# [Exercise]
Could you pull out every line of the items below word for word, changing nothing?

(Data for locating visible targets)
====================

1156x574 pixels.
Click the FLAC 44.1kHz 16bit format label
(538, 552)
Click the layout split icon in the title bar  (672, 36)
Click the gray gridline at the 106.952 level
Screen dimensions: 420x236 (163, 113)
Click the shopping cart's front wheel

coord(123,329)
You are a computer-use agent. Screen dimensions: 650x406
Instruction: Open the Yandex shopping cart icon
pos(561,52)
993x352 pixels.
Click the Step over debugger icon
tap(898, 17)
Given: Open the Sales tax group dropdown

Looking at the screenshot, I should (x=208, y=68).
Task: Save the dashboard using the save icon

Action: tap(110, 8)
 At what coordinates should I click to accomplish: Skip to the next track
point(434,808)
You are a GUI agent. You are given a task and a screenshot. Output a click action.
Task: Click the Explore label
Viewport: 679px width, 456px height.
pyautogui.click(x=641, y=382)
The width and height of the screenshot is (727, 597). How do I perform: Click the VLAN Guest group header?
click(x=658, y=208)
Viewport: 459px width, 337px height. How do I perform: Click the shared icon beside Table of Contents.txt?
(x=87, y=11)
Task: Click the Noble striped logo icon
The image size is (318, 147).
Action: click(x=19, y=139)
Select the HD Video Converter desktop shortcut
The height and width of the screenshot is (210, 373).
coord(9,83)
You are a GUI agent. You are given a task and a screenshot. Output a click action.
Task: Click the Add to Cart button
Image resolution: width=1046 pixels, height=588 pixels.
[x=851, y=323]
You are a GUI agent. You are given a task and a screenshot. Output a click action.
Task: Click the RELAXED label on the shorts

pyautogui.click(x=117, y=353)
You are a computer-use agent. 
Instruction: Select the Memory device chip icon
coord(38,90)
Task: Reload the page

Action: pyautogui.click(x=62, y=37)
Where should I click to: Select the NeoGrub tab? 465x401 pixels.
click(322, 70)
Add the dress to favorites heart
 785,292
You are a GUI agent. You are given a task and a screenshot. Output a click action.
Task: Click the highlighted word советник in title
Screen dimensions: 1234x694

====================

# [Solution to the exercise]
1156x574 pixels.
Click the FLAC 44.1kHz 16bit format label
(538, 552)
Click the layout split icon in the title bar  (672, 36)
Click the gray gridline at the 106.952 level
Screen dimensions: 420x236 (163, 113)
Click the shopping cart's front wheel

coord(123,329)
You are a computer-use agent. Screen dimensions: 650x406
Instruction: Open the Yandex shopping cart icon
pos(561,52)
993x352 pixels.
Click the Step over debugger icon
tap(898, 17)
Given: Open the Sales tax group dropdown

Looking at the screenshot, I should (x=208, y=68).
Task: Save the dashboard using the save icon

Action: tap(110, 8)
 At what coordinates should I click to accomplish: Skip to the next track
point(434,808)
You are a GUI agent. You are given a task and a screenshot. Output a click action.
Task: Click the Explore label
Viewport: 679px width, 456px height.
pyautogui.click(x=641, y=382)
The width and height of the screenshot is (727, 597). How do I perform: Click the VLAN Guest group header?
click(x=658, y=208)
Viewport: 459px width, 337px height. How do I perform: Click the shared icon beside Table of Contents.txt?
(x=87, y=11)
Task: Click the Noble striped logo icon
The image size is (318, 147).
Action: click(x=19, y=139)
Select the HD Video Converter desktop shortcut
The height and width of the screenshot is (210, 373).
coord(9,83)
You are a GUI agent. You are given a task and a screenshot. Output a click action.
Task: Click the Add to Cart button
Image resolution: width=1046 pixels, height=588 pixels.
[x=851, y=323]
You are a GUI agent. You are given a task and a screenshot. Output a click action.
Task: Click the RELAXED label on the shorts

pyautogui.click(x=117, y=353)
You are a computer-use agent. 
Instruction: Select the Memory device chip icon
coord(38,90)
Task: Reload the page

Action: pyautogui.click(x=62, y=37)
Where should I click to: Select the NeoGrub tab? 465x401 pixels.
click(322, 70)
Add the dress to favorites heart
 785,292
You are a GUI agent. You are given a task and a screenshot. Output a click action.
Task: Click the highlighted word советник in title
Screen dimensions: 1234x694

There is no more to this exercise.